Devastating subsidies ruin the free market
Three-quarters of the world's poor, about 900 million people, live and work in rural areas, most of them as small farmers. Rich-country agricultural policies are destroying the markets on which they depend.
Each year, industrialised countries provide over $300 billion in corporate welfare to agribusiness corporations, roughly six times the amount they spend on anti-poverty aid. It is more than the total income of the 1.2 billion poorest people in the world.
Small farmers in developing countries suffer damage through various channels. Subsidised exports undercut them in global, and even local, markets, driving down household incomes. Meanwhile, those seeking access to northern markets have to negotiate some of the world's highest trade barriers.
The US and the EU are the 'subsidy superpowers', accounting for over 60 percent of rich country agricultural support spending. The biggest 7 per cent of farms receive over 50 per cent of farm subsidies, both in the US and the EU. Subsidy distribution to agricultural producers in Europe and America is more unequal than income distribution in Brazil, one of the world's most unequal countries.
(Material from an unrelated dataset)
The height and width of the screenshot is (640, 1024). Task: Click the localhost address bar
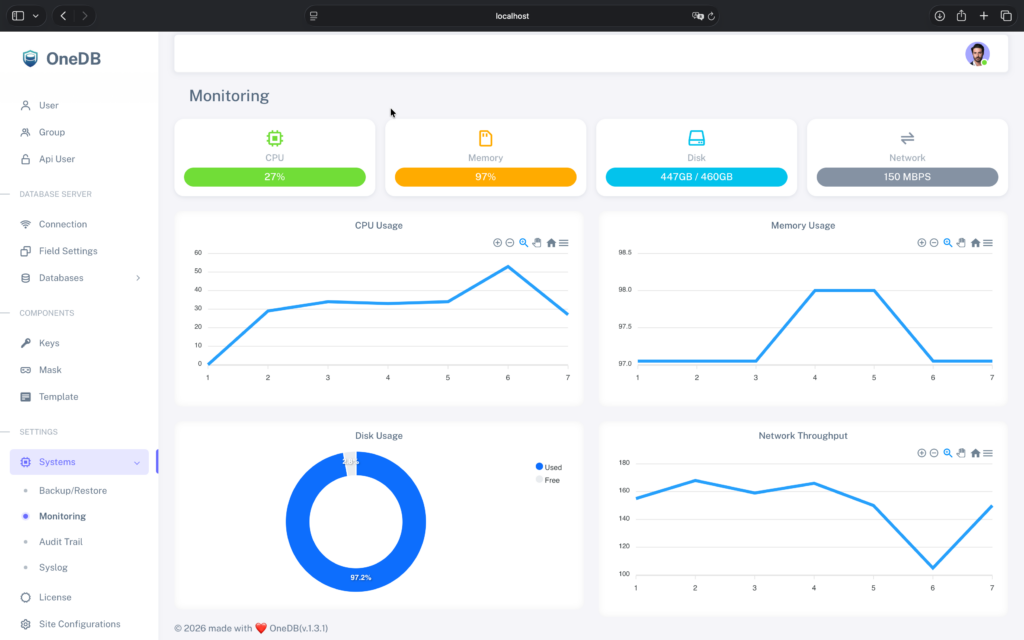pyautogui.click(x=512, y=16)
To make matters worse, many of the benefits end up with corporate exporters or get capitalized into rising land values and input prices.
If industrial country farm subsidies were purely of domestic concern they could be written-off as an act of reckless extravagance guided by perverse economics. But no -- sadly, the subsidy fest for the world's richest agribusiness corporations producers hurts some of its poorest.
Cotton Corporate Welfare Scandal
Take the case of cotton. When it comes to harvesting subsidies, America's 25,000 cotton barons are first among equals. In 2001 they received $3.6 billion in government support, three times US aid to all of Africa. Because the US is the world's largest cotton exporter, accounting for 40 percent of the world market, these subsidies lowered world prices: by around one quarter according to the International Cotton Advisory Committee. Farmers in Africa have suffered the consequences.
In West Africa alone 10-11 million people depend on cotton cultivation as a source of income. The crop is also a major source of foreign exchange and government revenue. Lower world prices caused by American subsidies mean that desperately poor households have seen their incomes fall, with attendant consequences for poverty. In Benin, the price decline associated with American subsidies translates into a 4 percent increase in the incidence of poverty, or 250,000 people falling below the poverty line. Burkina Faso loses more because of US subsidies than it gets in debt relief.
What makes the cotton case so egregious is that West Africa is a far more efficient producer than the US. Fewer than 10 per cent of America's producers would be competitive on world markets without support. But in 2001/2002 the subsidy provided to American cotton farmers exceeded the total national income of countries like Burkina Faso and Mali. In a bizarre throwback to the principles of Bolshevik state planning, it also exceeded the value of cotton output.
Unfair tariffs and export dumping
Tariffs are another sharp example of US and EU policies against free trade. Average agricultural tariffs in the EU and the US are some five times higher for agricultural goods than for manufactured goods. And tariff peaks in excess of 100 per cent are common, notably in tariff lines such as sugar, beef, dairy produce and processed fruit.
In Africa, farmers are being pushed out of urban markets by heavily subsidised EU wheat and dairy exports, undermining incentives for production and creating a dangerous dependence on imports.